[Given records — start]

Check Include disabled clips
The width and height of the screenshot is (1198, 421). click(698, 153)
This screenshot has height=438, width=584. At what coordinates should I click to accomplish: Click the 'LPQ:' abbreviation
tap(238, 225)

[Given records — finish]
[Given records — start]

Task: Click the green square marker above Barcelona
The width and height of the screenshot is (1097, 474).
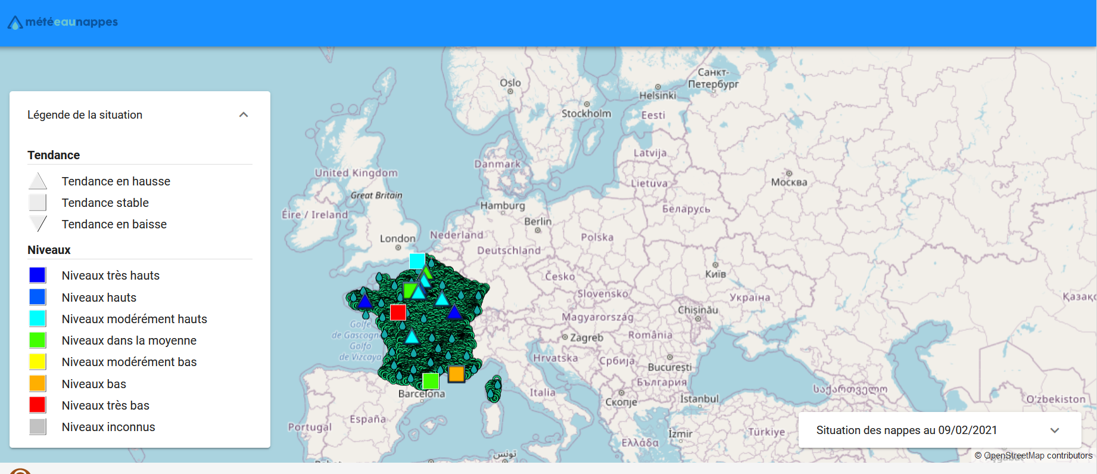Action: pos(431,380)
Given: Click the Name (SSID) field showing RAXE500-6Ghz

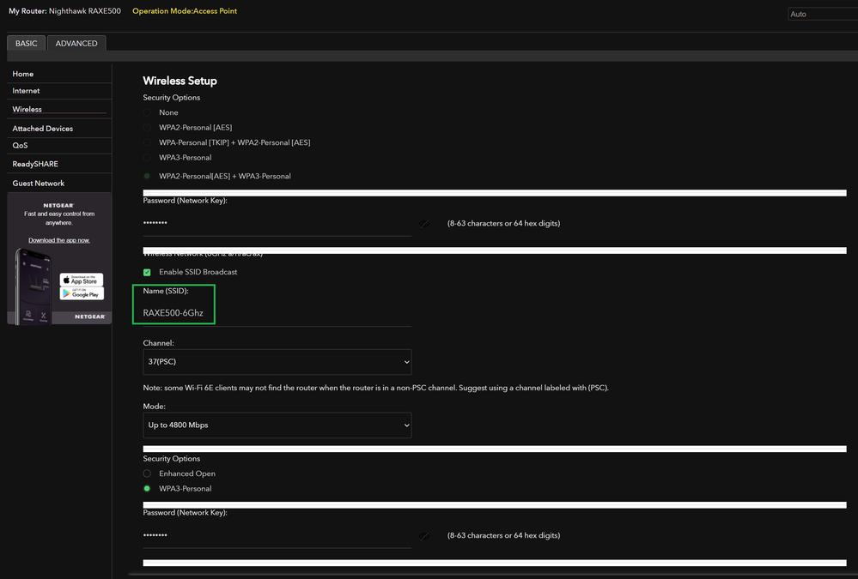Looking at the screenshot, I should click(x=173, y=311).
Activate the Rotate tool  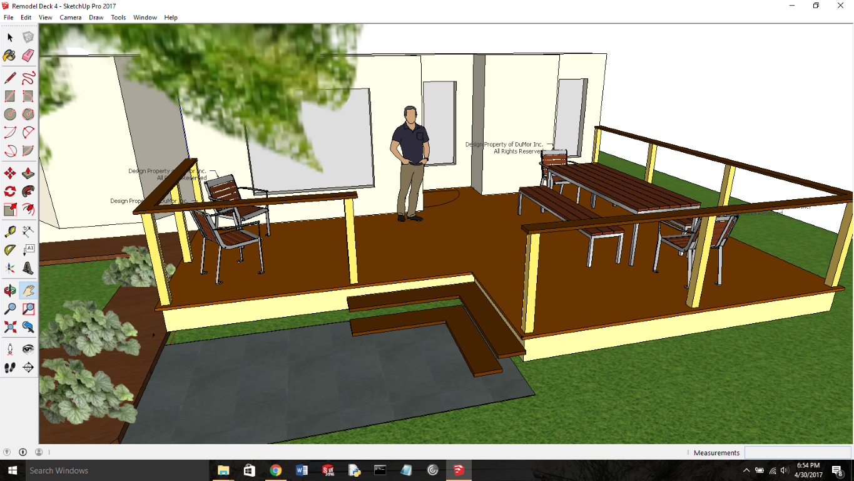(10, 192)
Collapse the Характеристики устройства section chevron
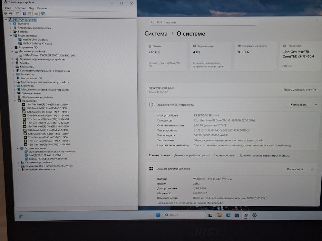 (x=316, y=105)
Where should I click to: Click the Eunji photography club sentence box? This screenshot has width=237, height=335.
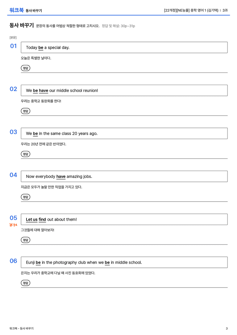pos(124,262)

[Given records — finish]
[Given records — start]

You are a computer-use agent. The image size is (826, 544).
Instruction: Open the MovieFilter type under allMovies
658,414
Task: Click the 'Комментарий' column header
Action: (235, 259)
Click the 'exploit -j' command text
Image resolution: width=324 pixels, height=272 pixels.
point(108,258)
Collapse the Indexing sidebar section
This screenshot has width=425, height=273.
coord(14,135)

[Given records — finish]

- [What to produce] Starting at the line that has "You are a computer-use" in the records above, restate word for word every line until the one that has "Collapse the Indexing sidebar section", and include that one as well.

- [Solution to this exercise]
You are a computer-use agent. The image size is (826, 544).
Instruction: Open the MovieFilter type under allMovies
658,414
Task: Click the 'Комментарий' column header
Action: (235, 259)
Click the 'exploit -j' command text
Image resolution: width=324 pixels, height=272 pixels.
point(108,258)
Collapse the Indexing sidebar section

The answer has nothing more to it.